谷桃子バレエ団「創作バレエ・15」 2018

標記公演を見た(11月3日昼 新国立劇場中劇場)。伊藤範子振付作品のダブル・ビルで、新作『HOKUSAI』と、『道化師―パリアッチ』(13年)というプログラム。ミラノ・スカラ座での研修経験(16年文化庁特別研修員)を生かした、言わば帰朝報告である。
幕開きの『HOKUSAI』は、伊藤がミラノ研修中に見た「北斎展」にインスピレーションを得ている。北斎と花魁の叶わぬ恋を物語の軸に、江戸の様々な風俗が廻り舞台に載ってスピーディに展開する。音楽はゾルタン・コダーイを使用。神社横の絵にまみれた北斎の部屋、紅殻格子の遊郭、富士山の見える街並み、「ビッグ・ウェーヴ」と巨大な満月などの舞台美術は、鈴木俊朗・佐藤みどり、照明は足立恒、衣裳デザインにはサンティ・リンチャーリを起用した(衣裳製作:大井昌子)。コダーイの民族色豊かな音楽と江戸文化が、バレエを要に違和感なく融合している。

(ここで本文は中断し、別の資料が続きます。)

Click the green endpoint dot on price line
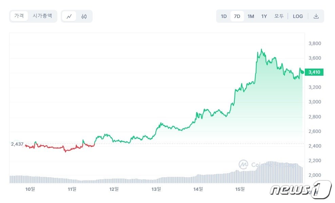 click(302, 71)
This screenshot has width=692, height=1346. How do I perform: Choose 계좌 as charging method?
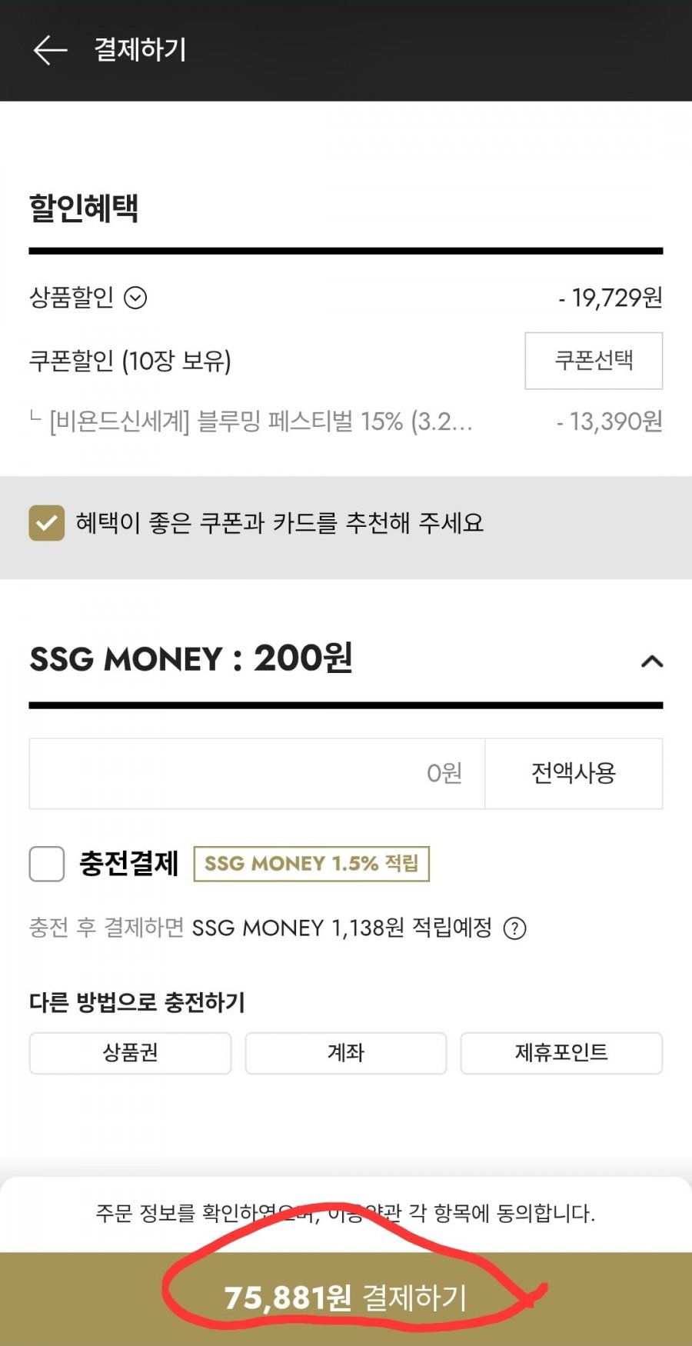tap(345, 1053)
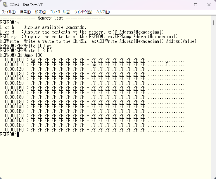216x179 pixels.
Task: Open the 編集(E) menu
Action: point(25,12)
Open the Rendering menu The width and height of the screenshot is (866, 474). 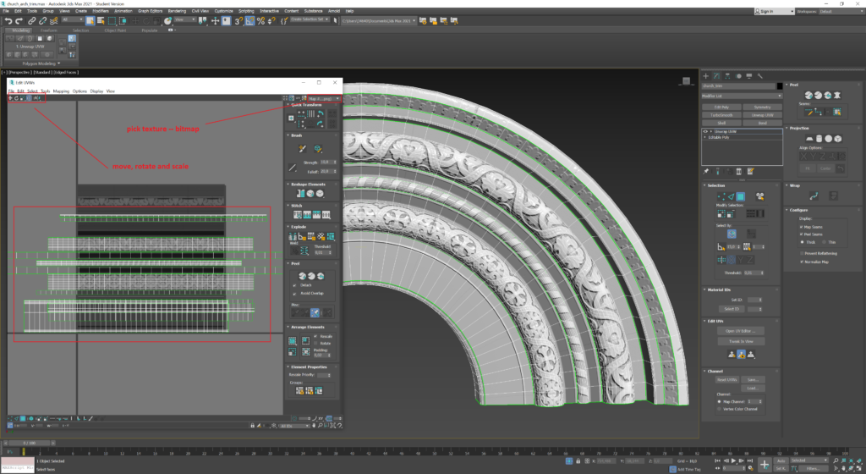(x=176, y=11)
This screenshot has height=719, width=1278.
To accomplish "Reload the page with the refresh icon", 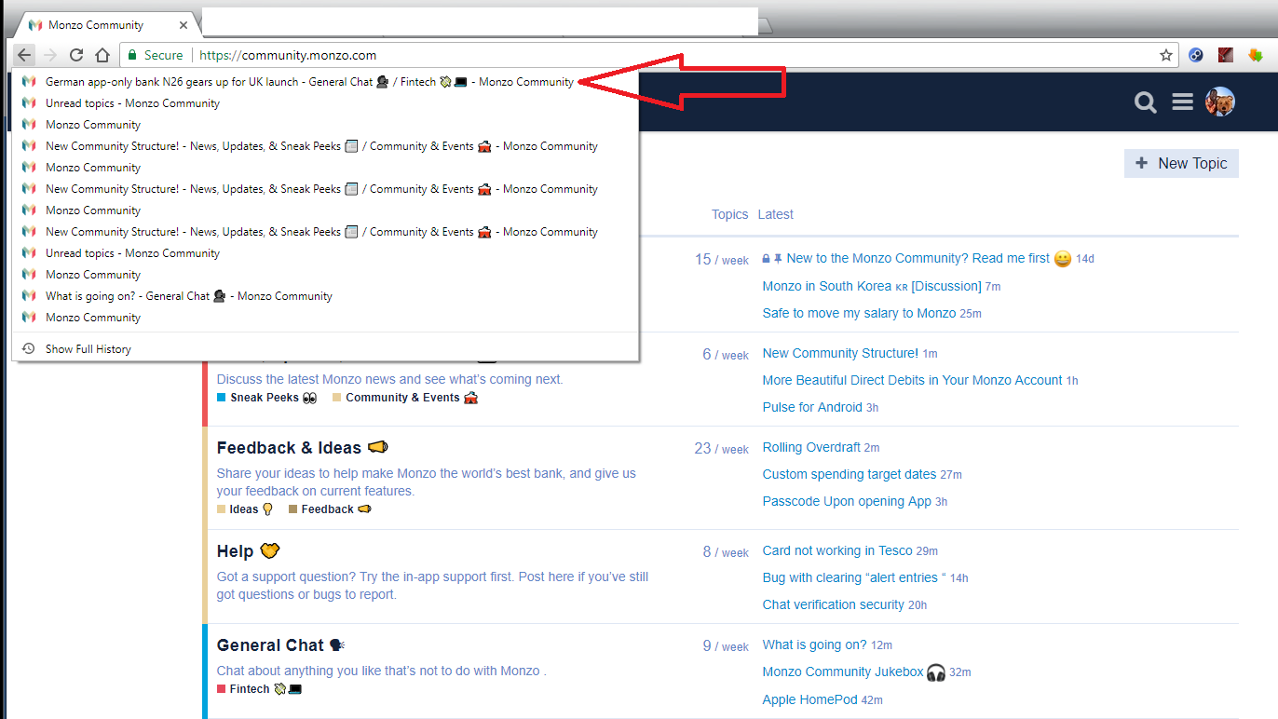I will 77,55.
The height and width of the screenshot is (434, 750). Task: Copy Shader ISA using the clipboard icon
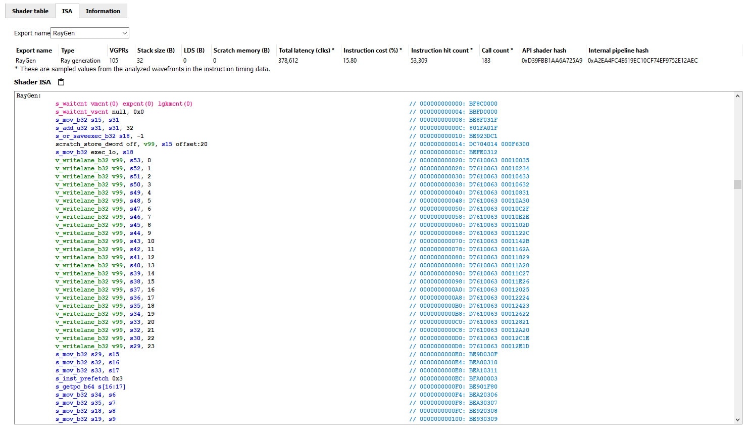[x=61, y=82]
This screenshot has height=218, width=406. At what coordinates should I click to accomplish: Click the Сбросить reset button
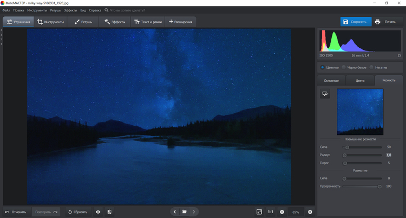[x=77, y=211]
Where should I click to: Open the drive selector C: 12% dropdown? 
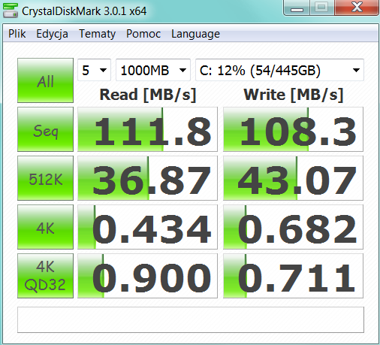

アーティストの苦悩を主題に据えるのは、伊藤作品の特徴。道化役者カニオ、詩人ホフマン、そして今回の画家北斎。男性ダンサーの苦悶するソロが作品を貫いている。祝祭的な群舞の楽しさ、キャラクター造形も的確だった。江戸風俗を見せることに力点があったのは、日伊の文化交流を意識したせいか。
北斎の檜山和久は、切れのよい踊りに絵描きとしての苦悩を滲ませる。花魁との恋も画業の肥しの一つ。対象を観察する鋭い視線が絵描きの業を示す。終幕に現れる「ビッグ・ウェーヴ」と満月に向かい合い、絵のみに精進する姿を観客の目に焼き付けた。花魁の永橋あゆみは垢抜けた佇まいが持ち味。格子窓にもたれかかる姿には、涼やかな色気と遊女の哀しみが漂う。檜山相手の精緻な踊りは、情愛の深さと気品を纏っていた。
ソリスト竹内奈那子、馳麻弥率いる女郎アンサンブルの濃厚な踊り、町人男女アンサンブルの闊達な踊り、そして何より、齊藤拓のノーブルな遊郭番頭(踊りの美しさ!)、赤城圭のそのままで生臭な僧侶、吉田邑那の熱血侍、岩上純のそのままで面白い商人が、バレエ団の美点を強調する。赤城はカーテンコールでも、小坊主を帰して遊郭に上がり込んだ申し訳なさを全身で表していた。
再演の『道化師』は、ネッダに酒井はな、トニオに藤野暢央をゲストに迎え、作品スケールの拡大を目指す。酒井は気性の激しさとシルヴィオへの恋心を豊かに表現、藤野は屈折した男の愛憎を見事に身体化した。主役のカニオは初演と同じ、三木雄馬。一本気でやや直情的な性格を研ぎ澄まされた動きと踊りで体現する。道化役者の悲しみを出すにはまだ若いが、「衣裳を付けろ」のソロでは、表現主義的な踊りで裏切られた男の嘆きと苦しみを見せつけた。ペッペ 牧村直紀の可愛らしいアルレッキーノ、シルヴィオ 安村圭太のノーブルな二枚目ぶりも嵌っている。
ただし全体のバランスを考えると、カニオの存在が初演時よりも後退した印象。様々な音源の使用も、やや統一感を損ねるように思われるが、コメディア・デラルテ様式の道化役者たち、牧歌的な村人アンサンブルの醸し出すヴェリズモ・オペラの雰囲気は素晴らしく、バレエ団の貴重な財産である。練り上げての再演を期待する。